The characters of the commedia usually represent fixed social types and stock characters, such as foolish old men, devious servants, or military officers full of false bravado. The characters are exaggerated “real characters…”

So, something that’s both scripted and improvised, full of stock characters that are often exaggerated types of real people? Yep, that’s wrestling, all right!

And, like the Commedia of old, wrestling is for the people! We had second-row seats that cost us 20 bucks! For 3 hours of live entertainment! Absolutely unbeatable bargain, and general admission tickets were even cheaper.

The highlight of the night was the tag-team gauntlet, in which a bunch of tag teams competed for the honor of challenging God’s Greatest Creation (featuring Brother Steve and Deacon Chaos) for the championship next month.
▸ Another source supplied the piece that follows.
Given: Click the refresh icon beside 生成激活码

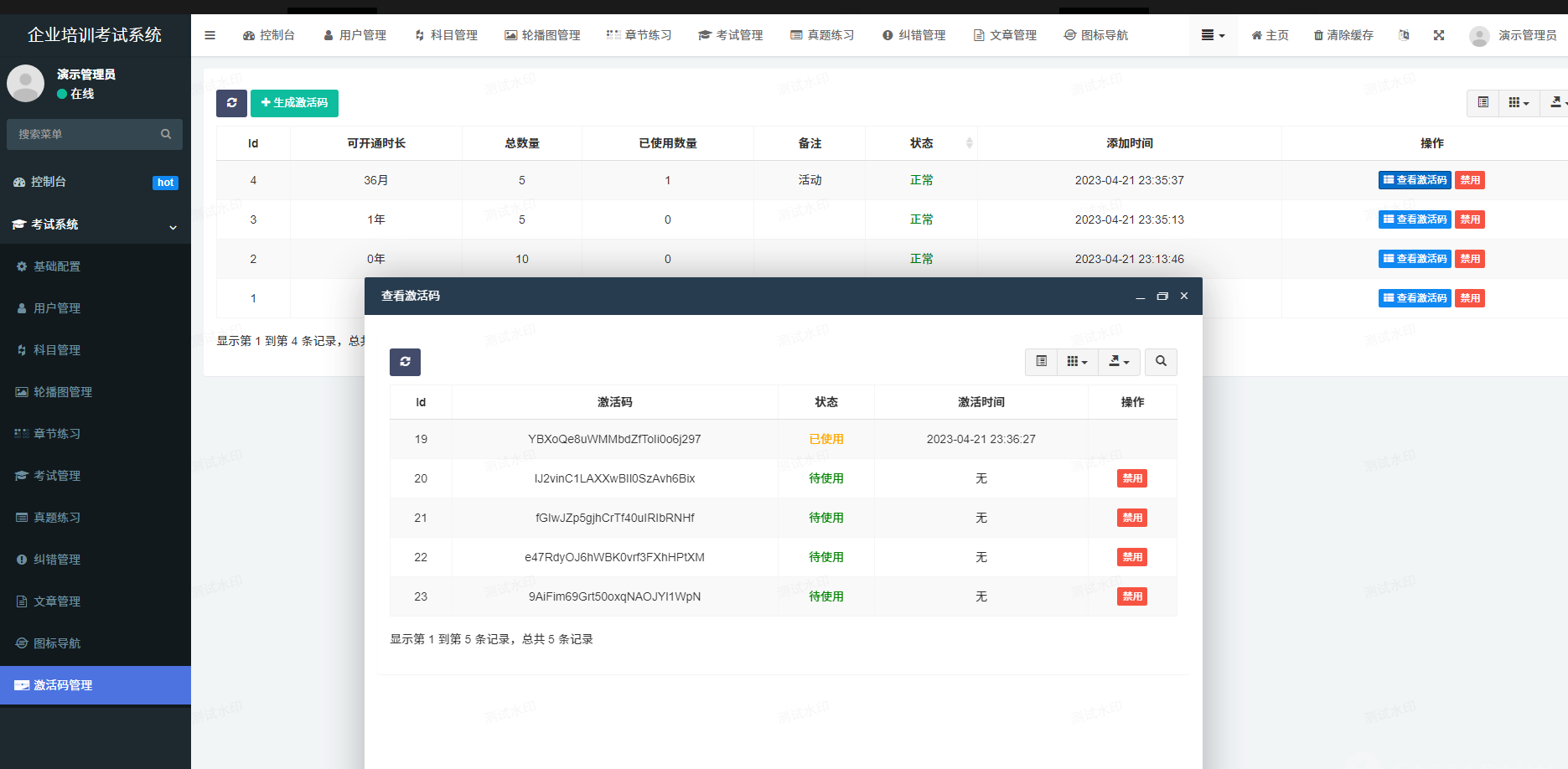Looking at the screenshot, I should [231, 103].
There was also a theme of people trying to wrestle much larger people. So Ricky Smokes, who is not a small person, took on Ace Romero, who probably weighs at least 400 pounds. Comedy ensued as Smokes tried to suplex Romero but couldn’t lift him off the ground. This was repeated later when petite Shannon Levangie took on Tyree Taylor, who probably weighs three times as much as she does. It was great fun to see her usual high-flying moves fall flat as she went off the top rope and Taylor simply caught her.

Charismatic and athletic champion Aaron “Evil Gay, The Dime Piece” Rourke defended his heavyweight championship and then, later, lost it in a match that was supposed to be between two other people. (Wrestling, like life, can be complicated.) Worth saying here that Rourke, whose gimmick is that he’s weird as well as SUPER gay, is a crowd favorite. There were a couple of minutes when he was in the face of his opponents, and the crowd would chant, “Kiss! Kiss! Kiss!” And then, at the end of the night, he was climbing up to the top rope to pull JT Dunn down, and Dunn kissed him! And the crowd went crazy.
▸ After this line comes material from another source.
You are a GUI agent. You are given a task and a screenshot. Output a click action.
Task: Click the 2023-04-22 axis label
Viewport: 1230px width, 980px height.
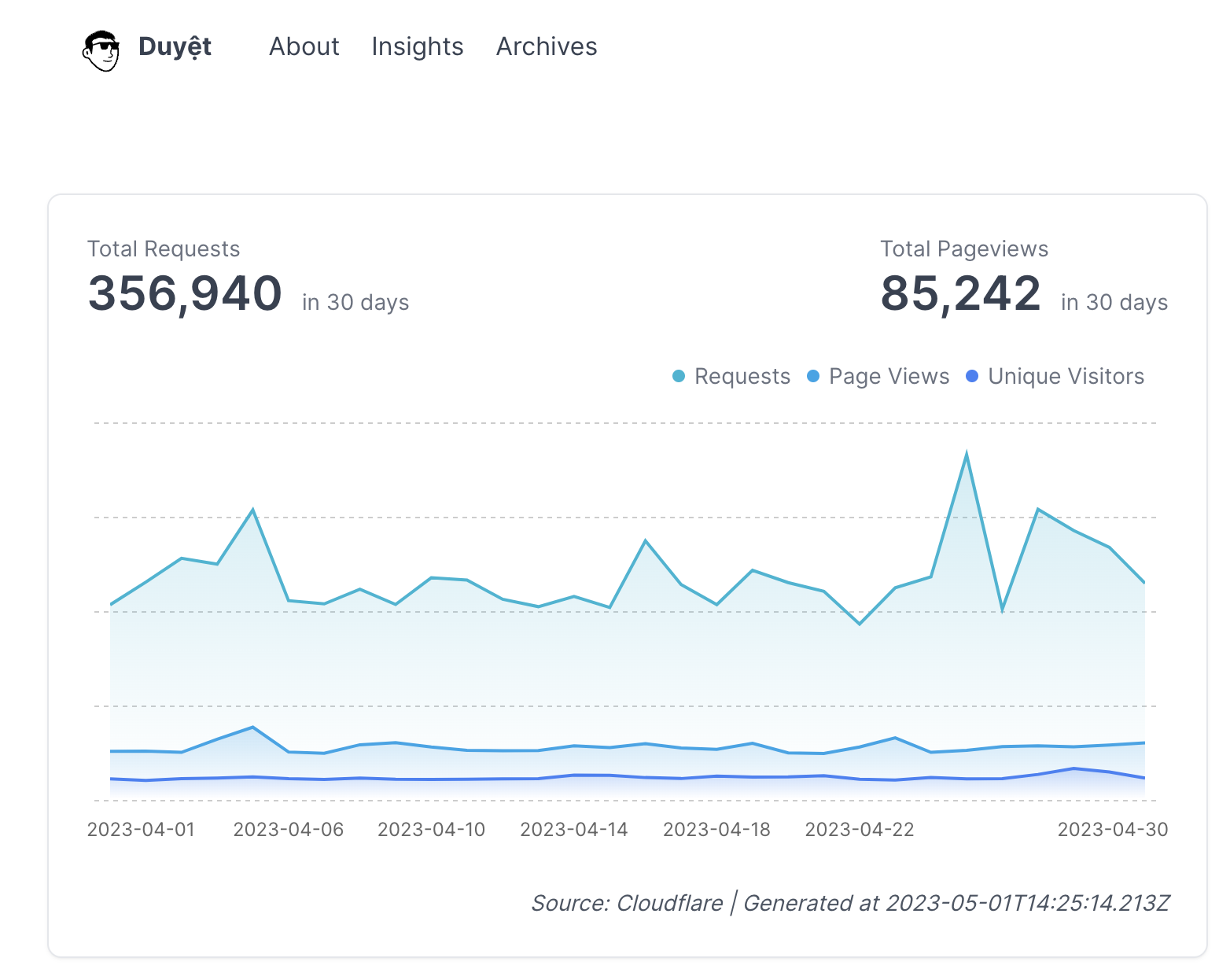click(859, 830)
That’s right, folks, the performers made the homoerotic subtext of wrestling into just text, and the crowd freakin’ loved it. And I should add that due to the affordable prices and the diversity of the performers, this was a really diverse crowd across pretty much every aspect of diversity. Those of you who live in Greater Boston know that this is extraordinarily rare around here, and I commend everybody involved in this promotion for making a place where people get suplexed onto their heads into a safe space for everyone. No one was excluded. Queen heel Paris Van Dale decided to pick on one of the staffers named Spike, and I heard gasps of surprise when the androgynous-presenting Spike ripped their shirt off to reveal a sports bra beneath. (I don’t know how Spike identifies, but it doesn’t matter inside the ring!)

This, of course, is what theater, and for that matter, all art, should be about: breaking down barriers and creating a place where everyone belongs. More popular theater! Please!